Como o inchaço, as receitas cresceram na mesma proporção em que a qualidade do ensino caiu. Para garantir o mínimo de formação prática, principalmente os alunos do internato (do 10º ao 12º períodos), a Unig precisou buscar convênios com outros hospitais, como o Hospital-Maternidade Santa Teresinha e o Centro Regional de Saúde Raul Travassos. A direção da Unig garante que os novos convênios atendem à demanda, apesar do desempenho obtido no último Enade, no qual a Unig teve conceito 1.
-- Os alunos saíram de uma festa rave e foram direto para a prova - disse o reitor da Unig, Júlio César Silva, para explicar o resultado.
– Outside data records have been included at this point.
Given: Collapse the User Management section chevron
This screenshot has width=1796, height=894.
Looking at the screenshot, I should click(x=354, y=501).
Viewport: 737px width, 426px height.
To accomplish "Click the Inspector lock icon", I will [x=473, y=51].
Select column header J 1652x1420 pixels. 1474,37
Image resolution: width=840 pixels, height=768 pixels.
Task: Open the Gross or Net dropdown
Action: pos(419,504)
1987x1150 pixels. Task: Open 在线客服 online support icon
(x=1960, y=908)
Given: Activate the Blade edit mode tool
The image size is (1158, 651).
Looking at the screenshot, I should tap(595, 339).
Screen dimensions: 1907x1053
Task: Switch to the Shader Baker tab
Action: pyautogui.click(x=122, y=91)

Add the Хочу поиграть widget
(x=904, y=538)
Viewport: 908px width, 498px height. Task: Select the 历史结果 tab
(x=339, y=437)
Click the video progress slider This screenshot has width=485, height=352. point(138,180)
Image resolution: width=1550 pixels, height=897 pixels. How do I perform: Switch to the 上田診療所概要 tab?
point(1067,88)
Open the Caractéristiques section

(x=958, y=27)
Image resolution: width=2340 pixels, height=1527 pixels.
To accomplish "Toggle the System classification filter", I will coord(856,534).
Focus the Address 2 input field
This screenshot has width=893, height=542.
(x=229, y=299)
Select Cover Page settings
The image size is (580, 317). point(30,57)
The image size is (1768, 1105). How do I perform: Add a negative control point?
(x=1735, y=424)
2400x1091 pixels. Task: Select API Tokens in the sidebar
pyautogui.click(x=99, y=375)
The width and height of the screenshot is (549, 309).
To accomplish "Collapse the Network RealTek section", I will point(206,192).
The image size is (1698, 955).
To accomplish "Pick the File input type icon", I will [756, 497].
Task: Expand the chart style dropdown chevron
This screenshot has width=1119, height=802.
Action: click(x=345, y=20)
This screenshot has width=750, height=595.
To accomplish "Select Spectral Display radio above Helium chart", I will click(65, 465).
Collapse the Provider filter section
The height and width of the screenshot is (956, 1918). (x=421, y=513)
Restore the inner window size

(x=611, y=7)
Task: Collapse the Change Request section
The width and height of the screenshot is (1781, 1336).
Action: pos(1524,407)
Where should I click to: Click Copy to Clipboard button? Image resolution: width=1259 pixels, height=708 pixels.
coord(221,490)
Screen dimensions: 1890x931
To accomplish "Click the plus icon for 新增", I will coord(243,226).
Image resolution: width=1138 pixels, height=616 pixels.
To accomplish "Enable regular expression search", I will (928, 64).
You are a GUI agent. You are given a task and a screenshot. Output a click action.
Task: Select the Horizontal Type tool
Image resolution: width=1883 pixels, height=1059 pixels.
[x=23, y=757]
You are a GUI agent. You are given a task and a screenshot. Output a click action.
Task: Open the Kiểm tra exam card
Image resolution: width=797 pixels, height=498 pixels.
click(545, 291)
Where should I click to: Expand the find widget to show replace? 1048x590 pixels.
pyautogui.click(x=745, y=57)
Mas, na inspeção de outubro, os auditores do MEC se detiveram principalmente no internato, a parte final do curso destinada às atividades práticas. Nessa fase, um bom curso de Medicina deve exigir a presença do acadêmico em campo nas áreas básicas, como clínica médica e cirurgia. Além do excesso de alunos por paciente, o relatório dos auditores indicou falhas no projeto pedagógico, insuficiência de aulas no campo e no acervo da biblioteca e carga horária menor do que a declarada oficialmente, além de falta de autonomia em relação à matriz da Unig, fundada pela família do ex-deputado federal Fabio Raunhetti em Nova Iguaçu. Semana passada, a Unig recebeu a minuta de um termo de saneamento de deficiência, em que ela deverá se comprometer a tomar medidas de correção em um ano. Caso as providências não sejam tomadas, o MEC manterá o veto ao vestibular, o que, a longo prazo, levará ao fechamento do curso.